◆ RECORDS

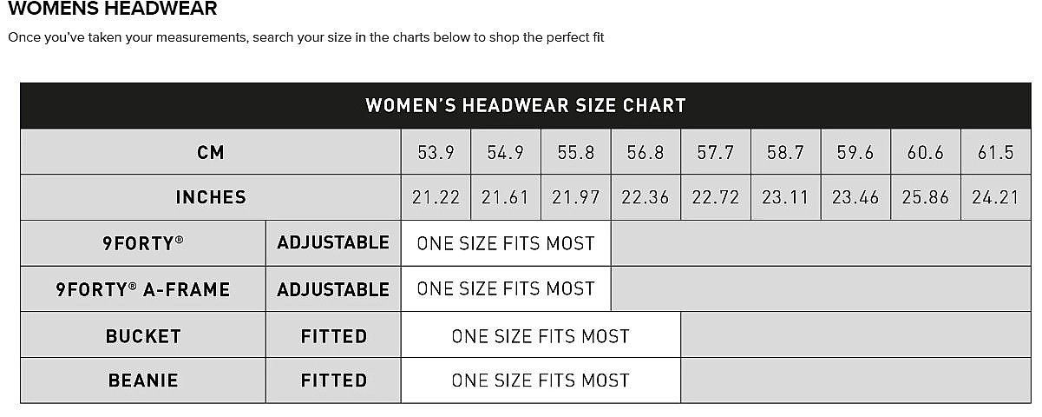Click the measurement instructions text below heading
The height and width of the screenshot is (417, 1042).
click(305, 37)
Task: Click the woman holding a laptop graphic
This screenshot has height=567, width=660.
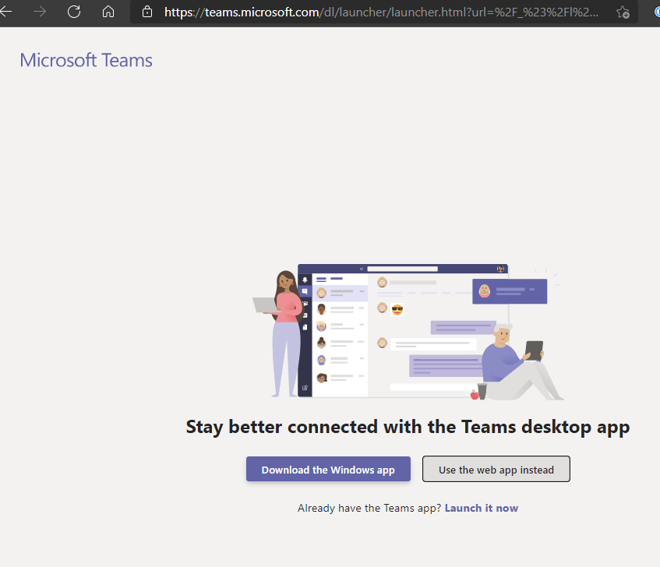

◆ EXERCISE
The expected output is the run of lines from the one containing "Task: Click the" to the last line of the listing above, both included, word for word and free of pictures.

◆ WRITTEN ANSWER
Task: Click the woman holding a laptop graphic
This screenshot has height=567, width=660.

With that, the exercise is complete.